On Mon, Jan 22, 2007 at 05:11:03PM -0600, Jim C. Nasby wrote:
> On Mon, Jan 22, 2007 at 12:17:39PM -0800, Ron Mayer wrote:
> > Gregory Stark wrote:
> > >
> > > Actually no. A while back I did experiments to see how fast reading a file
> > > sequentially was compared to reading the same file sequentially but skipping
> > > x% of the blocks randomly. The results were surprising (to me) and depressing.

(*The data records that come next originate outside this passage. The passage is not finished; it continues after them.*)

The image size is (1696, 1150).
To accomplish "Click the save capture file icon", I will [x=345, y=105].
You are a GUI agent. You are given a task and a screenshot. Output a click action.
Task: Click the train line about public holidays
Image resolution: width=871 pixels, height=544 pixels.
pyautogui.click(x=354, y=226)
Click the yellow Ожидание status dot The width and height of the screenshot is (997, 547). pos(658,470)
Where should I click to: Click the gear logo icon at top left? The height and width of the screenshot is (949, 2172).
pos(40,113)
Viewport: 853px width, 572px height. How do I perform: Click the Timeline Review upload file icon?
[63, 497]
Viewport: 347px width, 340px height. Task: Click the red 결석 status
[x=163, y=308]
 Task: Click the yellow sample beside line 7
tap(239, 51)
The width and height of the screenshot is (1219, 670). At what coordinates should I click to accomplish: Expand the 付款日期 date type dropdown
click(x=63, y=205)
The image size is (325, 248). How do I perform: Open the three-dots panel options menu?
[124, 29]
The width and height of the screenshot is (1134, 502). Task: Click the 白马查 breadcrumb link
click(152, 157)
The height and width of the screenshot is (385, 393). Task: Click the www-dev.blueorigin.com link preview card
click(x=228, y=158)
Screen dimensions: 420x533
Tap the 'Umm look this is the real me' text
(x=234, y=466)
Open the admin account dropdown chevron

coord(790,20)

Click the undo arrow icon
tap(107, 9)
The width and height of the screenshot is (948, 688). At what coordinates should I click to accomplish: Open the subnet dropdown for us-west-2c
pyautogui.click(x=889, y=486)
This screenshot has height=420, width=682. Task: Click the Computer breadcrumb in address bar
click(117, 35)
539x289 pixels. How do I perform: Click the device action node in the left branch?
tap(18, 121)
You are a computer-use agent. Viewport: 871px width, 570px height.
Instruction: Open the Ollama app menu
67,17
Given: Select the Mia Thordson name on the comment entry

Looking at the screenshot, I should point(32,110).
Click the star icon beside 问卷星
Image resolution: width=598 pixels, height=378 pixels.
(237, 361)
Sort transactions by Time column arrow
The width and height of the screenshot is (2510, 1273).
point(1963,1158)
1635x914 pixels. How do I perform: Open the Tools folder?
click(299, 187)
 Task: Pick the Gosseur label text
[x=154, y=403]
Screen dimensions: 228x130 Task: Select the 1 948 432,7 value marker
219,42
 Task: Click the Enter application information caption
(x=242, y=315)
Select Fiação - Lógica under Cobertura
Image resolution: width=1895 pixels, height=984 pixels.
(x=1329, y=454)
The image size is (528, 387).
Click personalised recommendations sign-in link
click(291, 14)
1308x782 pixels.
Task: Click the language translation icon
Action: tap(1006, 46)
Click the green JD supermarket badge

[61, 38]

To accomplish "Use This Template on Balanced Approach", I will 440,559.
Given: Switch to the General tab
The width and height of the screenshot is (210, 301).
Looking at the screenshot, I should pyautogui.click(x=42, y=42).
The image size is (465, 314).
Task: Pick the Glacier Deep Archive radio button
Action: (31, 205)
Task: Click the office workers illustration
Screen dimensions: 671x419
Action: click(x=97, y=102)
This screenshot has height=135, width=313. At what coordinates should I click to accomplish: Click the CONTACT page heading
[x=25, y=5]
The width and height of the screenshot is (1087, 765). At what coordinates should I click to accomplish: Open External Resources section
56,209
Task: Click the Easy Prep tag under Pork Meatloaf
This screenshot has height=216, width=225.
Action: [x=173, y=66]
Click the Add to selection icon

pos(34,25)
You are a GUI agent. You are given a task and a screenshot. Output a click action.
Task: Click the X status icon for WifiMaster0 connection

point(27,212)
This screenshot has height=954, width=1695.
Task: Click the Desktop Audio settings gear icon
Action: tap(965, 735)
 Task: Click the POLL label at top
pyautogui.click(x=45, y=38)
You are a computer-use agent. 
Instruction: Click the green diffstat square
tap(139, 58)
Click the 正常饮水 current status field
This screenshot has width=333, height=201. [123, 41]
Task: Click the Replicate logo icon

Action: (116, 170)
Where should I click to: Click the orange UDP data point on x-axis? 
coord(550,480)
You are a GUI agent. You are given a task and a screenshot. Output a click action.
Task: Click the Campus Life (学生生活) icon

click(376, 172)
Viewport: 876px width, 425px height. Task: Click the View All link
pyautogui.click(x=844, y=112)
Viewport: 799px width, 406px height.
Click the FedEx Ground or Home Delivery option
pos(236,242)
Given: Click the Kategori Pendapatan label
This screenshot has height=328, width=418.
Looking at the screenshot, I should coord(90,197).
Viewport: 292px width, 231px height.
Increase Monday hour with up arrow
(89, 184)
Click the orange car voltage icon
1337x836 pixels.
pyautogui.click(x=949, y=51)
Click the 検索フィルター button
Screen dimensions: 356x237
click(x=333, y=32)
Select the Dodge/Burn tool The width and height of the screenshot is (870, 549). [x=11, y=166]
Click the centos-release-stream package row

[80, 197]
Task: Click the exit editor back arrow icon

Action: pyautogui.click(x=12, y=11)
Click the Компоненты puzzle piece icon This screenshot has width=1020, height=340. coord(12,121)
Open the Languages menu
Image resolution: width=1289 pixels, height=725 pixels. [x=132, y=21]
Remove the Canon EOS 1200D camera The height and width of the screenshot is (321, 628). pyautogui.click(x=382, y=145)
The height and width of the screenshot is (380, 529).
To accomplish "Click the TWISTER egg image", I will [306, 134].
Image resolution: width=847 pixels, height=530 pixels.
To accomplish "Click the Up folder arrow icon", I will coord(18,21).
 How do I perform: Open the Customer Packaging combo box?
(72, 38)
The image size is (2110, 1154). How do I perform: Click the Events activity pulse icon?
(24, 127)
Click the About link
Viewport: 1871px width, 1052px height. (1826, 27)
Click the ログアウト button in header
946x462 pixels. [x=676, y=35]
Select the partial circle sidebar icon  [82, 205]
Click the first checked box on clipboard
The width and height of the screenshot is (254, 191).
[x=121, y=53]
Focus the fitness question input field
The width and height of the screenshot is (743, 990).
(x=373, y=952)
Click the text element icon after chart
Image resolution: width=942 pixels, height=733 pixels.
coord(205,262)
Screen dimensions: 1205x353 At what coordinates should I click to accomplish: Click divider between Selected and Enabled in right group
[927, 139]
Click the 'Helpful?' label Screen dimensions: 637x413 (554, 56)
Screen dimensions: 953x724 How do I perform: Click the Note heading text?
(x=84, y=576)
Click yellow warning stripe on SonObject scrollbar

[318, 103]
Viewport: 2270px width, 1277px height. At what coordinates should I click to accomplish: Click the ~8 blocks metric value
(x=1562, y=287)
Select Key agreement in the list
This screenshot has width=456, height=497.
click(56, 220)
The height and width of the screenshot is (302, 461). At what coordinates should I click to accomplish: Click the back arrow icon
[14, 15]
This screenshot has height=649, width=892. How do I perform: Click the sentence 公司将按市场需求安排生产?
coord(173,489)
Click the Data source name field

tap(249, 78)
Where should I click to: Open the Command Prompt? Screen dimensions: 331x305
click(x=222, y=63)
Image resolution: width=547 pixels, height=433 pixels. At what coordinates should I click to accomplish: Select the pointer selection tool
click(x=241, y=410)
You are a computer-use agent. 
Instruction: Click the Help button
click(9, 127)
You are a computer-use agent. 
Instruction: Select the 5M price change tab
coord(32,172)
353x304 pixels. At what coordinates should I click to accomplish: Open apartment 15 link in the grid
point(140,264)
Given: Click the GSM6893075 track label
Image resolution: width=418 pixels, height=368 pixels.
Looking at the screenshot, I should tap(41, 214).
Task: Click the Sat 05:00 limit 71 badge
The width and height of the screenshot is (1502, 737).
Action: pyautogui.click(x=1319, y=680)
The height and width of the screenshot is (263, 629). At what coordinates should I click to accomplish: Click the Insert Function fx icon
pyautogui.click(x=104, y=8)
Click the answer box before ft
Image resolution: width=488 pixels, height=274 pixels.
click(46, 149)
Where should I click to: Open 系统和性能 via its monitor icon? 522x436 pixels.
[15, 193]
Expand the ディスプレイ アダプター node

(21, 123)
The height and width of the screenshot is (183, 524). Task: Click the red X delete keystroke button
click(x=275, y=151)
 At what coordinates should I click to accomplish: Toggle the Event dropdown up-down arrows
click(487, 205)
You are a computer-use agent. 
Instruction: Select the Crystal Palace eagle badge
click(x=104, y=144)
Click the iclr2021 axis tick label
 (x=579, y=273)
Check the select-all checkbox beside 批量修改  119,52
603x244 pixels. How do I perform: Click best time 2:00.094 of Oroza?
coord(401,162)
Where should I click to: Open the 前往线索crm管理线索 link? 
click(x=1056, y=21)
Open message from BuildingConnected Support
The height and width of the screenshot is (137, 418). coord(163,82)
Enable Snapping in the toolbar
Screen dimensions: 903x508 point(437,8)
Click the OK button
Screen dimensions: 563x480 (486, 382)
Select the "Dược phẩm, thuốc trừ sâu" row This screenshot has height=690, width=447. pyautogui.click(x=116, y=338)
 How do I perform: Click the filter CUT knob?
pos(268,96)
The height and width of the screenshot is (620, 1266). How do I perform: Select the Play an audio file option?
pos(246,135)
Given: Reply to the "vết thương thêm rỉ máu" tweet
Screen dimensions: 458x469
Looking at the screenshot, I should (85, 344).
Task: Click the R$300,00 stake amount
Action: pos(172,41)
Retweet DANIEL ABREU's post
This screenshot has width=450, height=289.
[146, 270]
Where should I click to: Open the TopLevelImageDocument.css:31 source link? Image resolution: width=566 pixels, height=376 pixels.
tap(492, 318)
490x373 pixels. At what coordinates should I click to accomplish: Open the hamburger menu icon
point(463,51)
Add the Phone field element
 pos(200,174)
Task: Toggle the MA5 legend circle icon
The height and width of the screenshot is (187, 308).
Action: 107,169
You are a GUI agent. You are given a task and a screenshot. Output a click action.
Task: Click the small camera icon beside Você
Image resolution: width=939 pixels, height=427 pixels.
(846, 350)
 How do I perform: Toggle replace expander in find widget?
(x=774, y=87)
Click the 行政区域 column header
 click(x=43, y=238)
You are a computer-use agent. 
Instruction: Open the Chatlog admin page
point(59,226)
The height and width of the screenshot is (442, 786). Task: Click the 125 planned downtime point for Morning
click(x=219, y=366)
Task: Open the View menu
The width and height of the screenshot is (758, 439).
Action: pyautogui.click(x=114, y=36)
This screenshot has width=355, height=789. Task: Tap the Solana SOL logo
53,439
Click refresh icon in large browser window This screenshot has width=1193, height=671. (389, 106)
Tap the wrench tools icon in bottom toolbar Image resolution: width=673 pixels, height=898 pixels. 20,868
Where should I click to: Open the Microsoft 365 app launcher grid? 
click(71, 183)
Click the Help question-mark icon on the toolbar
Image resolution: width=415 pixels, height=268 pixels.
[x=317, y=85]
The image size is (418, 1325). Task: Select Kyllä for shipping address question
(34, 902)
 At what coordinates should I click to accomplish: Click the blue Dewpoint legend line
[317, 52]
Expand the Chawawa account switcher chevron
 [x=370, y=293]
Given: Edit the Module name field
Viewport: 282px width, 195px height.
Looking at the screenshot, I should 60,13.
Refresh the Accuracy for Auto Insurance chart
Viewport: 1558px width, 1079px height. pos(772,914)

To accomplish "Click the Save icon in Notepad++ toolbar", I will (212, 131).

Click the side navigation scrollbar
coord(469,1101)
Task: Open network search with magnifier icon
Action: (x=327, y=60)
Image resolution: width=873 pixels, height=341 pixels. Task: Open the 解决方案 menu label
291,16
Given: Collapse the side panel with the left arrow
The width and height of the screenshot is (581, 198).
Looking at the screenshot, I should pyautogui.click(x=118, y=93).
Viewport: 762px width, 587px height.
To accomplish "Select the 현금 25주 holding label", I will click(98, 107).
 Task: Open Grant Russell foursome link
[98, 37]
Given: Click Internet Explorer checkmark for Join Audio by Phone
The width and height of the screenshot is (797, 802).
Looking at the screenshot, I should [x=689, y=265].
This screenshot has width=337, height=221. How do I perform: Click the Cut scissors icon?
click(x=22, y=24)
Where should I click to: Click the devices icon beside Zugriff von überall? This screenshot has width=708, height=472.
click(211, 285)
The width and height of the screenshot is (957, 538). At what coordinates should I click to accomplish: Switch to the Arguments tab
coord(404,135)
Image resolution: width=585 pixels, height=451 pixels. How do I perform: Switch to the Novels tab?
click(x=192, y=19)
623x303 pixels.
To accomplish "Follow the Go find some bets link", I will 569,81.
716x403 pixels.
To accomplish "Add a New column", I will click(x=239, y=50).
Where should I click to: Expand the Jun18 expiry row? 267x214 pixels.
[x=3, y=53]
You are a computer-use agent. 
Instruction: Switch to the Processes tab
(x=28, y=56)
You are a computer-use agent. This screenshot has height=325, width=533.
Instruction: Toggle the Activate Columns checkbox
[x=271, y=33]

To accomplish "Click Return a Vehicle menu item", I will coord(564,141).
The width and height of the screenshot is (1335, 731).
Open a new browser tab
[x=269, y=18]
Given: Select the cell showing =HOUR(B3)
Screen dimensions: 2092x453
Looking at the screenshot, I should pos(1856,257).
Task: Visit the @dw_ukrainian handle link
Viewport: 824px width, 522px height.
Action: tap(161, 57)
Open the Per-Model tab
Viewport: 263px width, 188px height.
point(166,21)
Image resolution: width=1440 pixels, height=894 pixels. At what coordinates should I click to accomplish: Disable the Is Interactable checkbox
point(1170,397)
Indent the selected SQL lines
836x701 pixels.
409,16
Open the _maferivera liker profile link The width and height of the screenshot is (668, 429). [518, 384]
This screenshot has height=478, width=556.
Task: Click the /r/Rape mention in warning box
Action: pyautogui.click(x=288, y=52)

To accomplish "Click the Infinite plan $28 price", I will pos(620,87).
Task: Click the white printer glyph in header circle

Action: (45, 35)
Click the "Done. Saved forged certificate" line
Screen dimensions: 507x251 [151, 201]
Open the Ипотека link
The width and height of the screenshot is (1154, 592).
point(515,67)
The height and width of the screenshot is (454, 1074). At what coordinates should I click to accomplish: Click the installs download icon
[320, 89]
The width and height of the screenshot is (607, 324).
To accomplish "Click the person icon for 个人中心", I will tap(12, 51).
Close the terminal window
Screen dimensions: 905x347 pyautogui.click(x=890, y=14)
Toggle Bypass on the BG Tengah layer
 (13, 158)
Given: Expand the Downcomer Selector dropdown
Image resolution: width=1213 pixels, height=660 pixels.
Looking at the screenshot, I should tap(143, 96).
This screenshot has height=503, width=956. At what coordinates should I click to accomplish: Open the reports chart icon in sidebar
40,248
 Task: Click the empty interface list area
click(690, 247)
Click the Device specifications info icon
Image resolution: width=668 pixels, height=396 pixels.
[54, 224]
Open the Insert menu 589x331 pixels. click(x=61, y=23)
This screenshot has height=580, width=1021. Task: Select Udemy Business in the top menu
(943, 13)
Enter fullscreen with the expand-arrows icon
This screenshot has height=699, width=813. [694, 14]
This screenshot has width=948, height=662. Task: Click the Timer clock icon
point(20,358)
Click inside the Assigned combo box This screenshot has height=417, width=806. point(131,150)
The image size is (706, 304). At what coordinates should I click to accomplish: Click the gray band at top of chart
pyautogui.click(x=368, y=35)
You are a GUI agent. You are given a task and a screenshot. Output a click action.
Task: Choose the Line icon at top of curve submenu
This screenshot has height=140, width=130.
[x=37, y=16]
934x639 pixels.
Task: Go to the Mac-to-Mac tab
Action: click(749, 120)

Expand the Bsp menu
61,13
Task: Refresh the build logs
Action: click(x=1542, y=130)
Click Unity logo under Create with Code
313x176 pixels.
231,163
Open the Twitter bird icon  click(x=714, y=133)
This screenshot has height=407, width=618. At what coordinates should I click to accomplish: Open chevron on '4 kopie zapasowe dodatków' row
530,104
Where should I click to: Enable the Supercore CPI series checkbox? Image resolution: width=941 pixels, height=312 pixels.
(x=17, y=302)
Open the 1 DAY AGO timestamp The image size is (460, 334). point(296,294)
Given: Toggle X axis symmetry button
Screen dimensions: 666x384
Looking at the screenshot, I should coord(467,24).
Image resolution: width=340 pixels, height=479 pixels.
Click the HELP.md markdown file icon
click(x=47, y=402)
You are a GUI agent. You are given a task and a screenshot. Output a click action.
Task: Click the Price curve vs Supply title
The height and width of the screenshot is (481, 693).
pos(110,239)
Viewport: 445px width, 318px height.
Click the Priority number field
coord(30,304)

> > > The breakeven point was about 7%. [...]
> > >
> > > The theory online was that as long as you're reading one page from each disk
> > > track you're going to pay the same seek overhead as reading the entire track.
> >
> > Could one take advantage of this observation in designing the DSM?
> >
> > Instead of a separate bit representing every page, having each bit
> > represent 20 or so pages might be a more useful unit. It sounds
> > like the time spent reading would be similar; while the bitmap
> > would be significantly smaller.
>
> If we extended relations by more than one page at a time we'd probably
> have a better shot at the blocks on disk being contiguous and all read
> at the same time by the OS.
> --
> Jim Nasby jim@nasby.net
> EnterpriseDB http://enterprisedb.com 512.569.9461 (cell)
>
Yes, most OS have some read-ahead when reading a file from disk. Any
increment over 1 would be an improvement. If you used a counter with
a time-based decrement function, you could increase the amount that
the relation is extended based on temporal proximity. If you have
extended it several times recently, increase the size of the new
extension to reduce the overhead even further. The default should
be approximately the OS standard read-ahead amount.
Ken